Junk food industry hijacking sports & children’s health
The report titled ‘Kicking Out Junk Food’ documents how 2021’s ‘Summer of Sport’ was used by the food and drink industry to flood families with marketing, advertising and sports personality-led promotions for pizzas, burgers, chocolate crisps and fizzy drinks.
Researchers invited 346 parents to share their views:
- 90% said the marketing of junk food through sport made it harder for them to feed their children a healthier diet food.
- 86% said Government should create new laws to stop partnerships between junk food brands and sport.
- Nine in ten also agreed that grassroots sports and physical activities shouldn’t have to rely on food and drink brands for funding.
Key sporting events monitored by the research included the EURO 2020 tournament, English Cricket Board’s new The Hundred Tournament and the Tokyo Olympic & Paralympic Games.

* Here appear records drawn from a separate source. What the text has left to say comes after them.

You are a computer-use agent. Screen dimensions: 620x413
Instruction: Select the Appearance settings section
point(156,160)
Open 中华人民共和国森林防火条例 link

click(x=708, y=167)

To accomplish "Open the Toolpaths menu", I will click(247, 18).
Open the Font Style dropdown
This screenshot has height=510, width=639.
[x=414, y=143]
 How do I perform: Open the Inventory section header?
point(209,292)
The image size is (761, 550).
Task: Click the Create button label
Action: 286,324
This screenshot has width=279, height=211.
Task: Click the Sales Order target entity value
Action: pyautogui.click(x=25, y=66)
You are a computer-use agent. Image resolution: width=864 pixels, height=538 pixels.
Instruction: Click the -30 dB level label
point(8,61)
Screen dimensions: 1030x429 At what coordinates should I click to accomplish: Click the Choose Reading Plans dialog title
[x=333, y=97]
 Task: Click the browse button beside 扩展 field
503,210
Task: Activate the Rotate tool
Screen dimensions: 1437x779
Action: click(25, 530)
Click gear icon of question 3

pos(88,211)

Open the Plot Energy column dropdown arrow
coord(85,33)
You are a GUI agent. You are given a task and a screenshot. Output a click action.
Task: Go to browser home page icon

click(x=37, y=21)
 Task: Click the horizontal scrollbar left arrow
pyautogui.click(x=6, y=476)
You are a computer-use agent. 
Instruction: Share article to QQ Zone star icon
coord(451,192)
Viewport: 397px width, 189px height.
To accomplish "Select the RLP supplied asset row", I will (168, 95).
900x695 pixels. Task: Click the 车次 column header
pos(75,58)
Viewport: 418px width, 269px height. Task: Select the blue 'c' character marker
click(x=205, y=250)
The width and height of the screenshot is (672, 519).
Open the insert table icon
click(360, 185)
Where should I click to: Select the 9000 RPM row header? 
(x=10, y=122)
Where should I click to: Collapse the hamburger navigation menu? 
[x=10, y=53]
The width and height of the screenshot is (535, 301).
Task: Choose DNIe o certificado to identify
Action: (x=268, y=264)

Brands named in the report who established deals with sports bodies in order to be associated with sports clubs, tournaments and stars included Coca Cola, McDonald’s, Just Eat, Deliveroo, Cadbury/Mondelez, KP Snacks, Papa John’s Pizza and Carabao energy drinks, amongst others.
Sports stars are starting to agree with health campaigners and parents on the health of these partnerships after footballer Cristiano Ronaldo removed two Coke bottles during a UEFA EURO 2020 press conference, urging fans to drink water instead.
One of the parents involved in the research said: “It was encouraging to see Ronaldo remove Coca-Cola bottles at a press conference and say 'drink water' and I hope that more sportsmen and women will use their platforms to take a stand in this way.”
The report is calling on the Government and the sports industry to take action and kick junk food advertising out of sport. This can be achieved by:
- Government to include sports sponsorship in all future healthier advertising and marketing regulations for food and drink.
- Sports associations to refuse all further sponsorship deals that include marketing less healthy food or drink brands.
- High profile athletes and sports personalities to use their influence to support healthy food programmes and refuse to work with less healthy brands.
Barbara Crowther, co-ordinator of the Children’s Food Campaign, commented: “Children should be free to play or watch sport without being deluged with advertising for crisps, chocolate, pizzas and burgers.
“Parents feel very strongly that their children get very mixed messages, and it’s shocking to see the scale and range of tactics being played by the junk food industry in ‘sportswashing’ unhealthy food and drink.
“It’s clear that voluntary agreements with the food and drink industry about responsible partnerships with sport are utterly failing, and perhaps it’s time for the Government to step onto the field and show junk food advertising in sport the red card.”
When parents were asked what effect marketing of less healthy food and drink through sport has on children, the top three impacts were cited as: ‘pestering their parents for less healthy food and drink’ (81%), followed by ‘preferring the brands linked with their favourite team or player’ (78%) and ‘thinking it is okay to eat less healthy food and drink’ (77%).
Sustain believes this is ‘particularly concerning’ given the recent National Child Measurement Programme results, which indicated a ‘significant increase’ in levels of obesity in primary schoolchildren.
Report co-author Beth Bradshaw from Food Active, added: “Parents are acutely aware of the impact that these marketing tactics are having on children’s food preferences and brand awareness, and the difficulties they present especially in light of the difficulties some already face in feeding their child/ren well.
“What was clear from the parents we spoke to is they are sympathetic to the need for funding sport and physical activity at grassroots and junior levels but believe that current dependency on less healthy food and drink advertising for these revenues is unacceptable – and we wholeheartedly agree.”